Monday, July 02, 2007

Living as a Mormon Pioneer - 1850's Style!

Last week, my wife and I participated in one of the most unique experiences in our lives. We were asked by our church (The Church of Jesus Christ of Latter-day Saints, or Mormon church) to serve for 3 days as a "Ma and Pa" for our Church's Youth Conference. This particular conference consisted of all of the youth aged 14-18 from our local geographical area (called Stakes within the church. Smaller divisions and actual congregations are called Wards). In this case, there were nearly 200 youth broken into 14 "families." My wife and I were Ma and Pa to one such family.

The purpose of this "Pioneer Trek" is for the youth of the church to connect with their pioneer heritage. In the mid 1800's, when the Mormons were killed and driven from Missouri, they moved west in covered wagons and founded Salt Lake City and the State of Utah. Later, thousands of members of the church gave up all their worldly possessions in their native lands, traveled to the United States, and then pulled all they had remaining in small handcarts over two-thousand miles from ports on the East Coast to Salt Lake City. (For a complete chronology of the Church's history, click HERE).

Our trek was to be as close to what our ancestors experienced as possible. This meant no 21st century conveniences (except for medical care provided by volunteer doctors and other prudent safety measures, like wearing good hiking boots and carrying insect repellent). We had to wear clothes from the era (ankle-length dresses and bonnets for the women, long-sleeved shirts, long pants and straw hats for the men).

Upon arriving, the youth families were given the parts for their handcarts, and started building. When finished, the carts were loaded with everything they needed fort the trip: sleeping bags, food for the 3 days (provided by the Trek leaders), cooking supplies, etc. After the carts were loaded (each cart weighed about 600lbs when packed), we had a group prayer and started hiking.

The purpose of the youth trek was for them to experience the hard work required of their ancestors first-hand. As such, Ma and Pa were not supposed to help pull the carts (thankfully for us). We were there to supervise and maintain safety among the youth, as well as act as counsel and to keep the "family" together (the families were 12 kids from different wards, so many did not know one another prior to the trip). Learning to pull the carts was a great challenge for them, but it was amazing to see them helping one another, and learning to act as a team.

As we hiked in nearly 100 degree weather with extremely high humidity, I witnessed a miracle. None of the kids complained. They sang songs, got to know one another and worked together to get the carts up steep, muddy grades and through many rivers and streams. It was a bonding experience like no other I've witnessed or participated in.
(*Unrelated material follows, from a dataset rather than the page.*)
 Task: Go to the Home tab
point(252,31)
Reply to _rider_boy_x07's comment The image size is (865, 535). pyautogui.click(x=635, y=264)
Each night, around 6, the kids were told to stop and set up camp. They had to gather firewood, start the fire, cook their food and set up the tents on their own. From Ma and Pa's perspective, it was difficult not to help. But after some trial and error, the kids got it going. It was amazing to see what these 21st century kids were capable of using 19th century technology.

By the final day, the Spirit that could be felt among the youth was incredible. They gathered Saturday morning for a chance to share their personal testimonies of Gospel of Jesus Christ, and of the sacrifices made by their ancestors so that they could worship without being persecuted. It was a profoundly moving experience for everyone who witnessed it.

When it was over, my wife and I were left in absolute awe of our ancestors (both of us have direct ancestors who crossed the plains in handcarts). We were also left with an increased love for our Savior, and for his Gospel. We look forward to hopefully being called to do this again in another 4 years at the next Youth Conference!

Oh, I should also add that when we got home, I had the best shower of my entire life.

5 comments:

Anonymous said...

VERY cool Dan! I am totally impressed that you guys made it in one piece. I cant even imagine! I have never heard anyone that has been on one of these pioneer treks complain about it after getting home. Must have been a really great experience! Back to the grind...
joanna

Meg said...

I just finished an amazing trek from our stake, and it really is life-changing. It was so humbling to realize all that they had to go through. I loved how we all became unified just after the first day, even when we had never really mey before.It was absolutely amazing!

Jolene said...

Hi, I've been called to head our first handcart trek. Need food ideas. Appreciate any ideas you would like to share.
Thanks,
Sister Jolene
Meridian, Idaho

Jolene said...

Hey Fellow Brother and Sister,
I was "called" to head our first ward handcart trek. I'm trying to plan food and came across your blog. Can you tell me what you ate on the trek? I'd appreciate any ideas.
Thanks much,
Sister Jolene Taylor
Meridian, Idaho
jolenetay@juno.com

Melanie said...

Hey Dan, this is Mer's cousin, Melanie. I was googling some resources for our upcoming youth trek (Brian and I got asked to be a Ma and Pa) and it pulled up your blog. And then I remembered Merianne had said you and she were a ma and pa for your youth's trek. Anyway, I'm going to have to get some more info - we are gearing up for it and our stake hasn't given us a lot of direction how to get our "family" organized. I'm glad you had such a great experience!